Has the null hypothesis of neutral evolution been ruled out for any other part of the lepidopteran LW opsin clade? The observation of a parallel S to A change between vertebrate red and green cone pigments and the blue-shifted Precis (510 nm) opsin at an amino acid site in vertebrates (aa 180) with a known spectral tuning effect of 5 nm (Asenjo, Rim, and Oprian 1994
), suggests that this site (aa 138 in Precis) may be under positive Darwinian selection in the Precis lineage.
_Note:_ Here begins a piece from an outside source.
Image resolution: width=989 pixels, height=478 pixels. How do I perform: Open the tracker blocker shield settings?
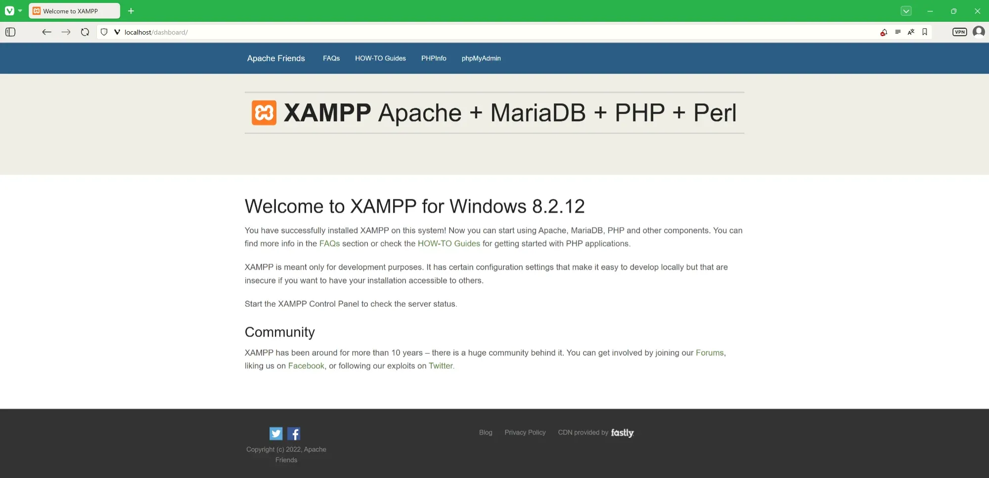(x=104, y=32)
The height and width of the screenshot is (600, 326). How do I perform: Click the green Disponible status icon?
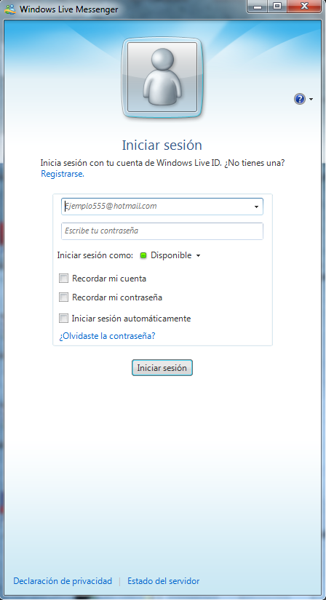(143, 255)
Similarly, another candidate site under positive Darwinian selection is the F to Y change from node 18 to the red-shifted Heliconius opsin at a site (aa 185) that in New World monkey cone pigments is associated with a 2-nm red shift (Shyue et al. 1998
).
In conclusion, spectral diversification of the lepidopteran LW opsin clade (510575 nm) appears to be driven by a handful of amino acid sites, some of which are shared with known spectral tuning sites in primates and fish, and others of which have so far only been identified in other invertebrate opsins, i.e., crayfish (Crandall and Cronin 1997
). It will be interesting to see whether these same sites are involved in the spectral diversification of the UV and the blue insect opsins, but to do so will involve sampling a broader spectral range of pigments than are currently known.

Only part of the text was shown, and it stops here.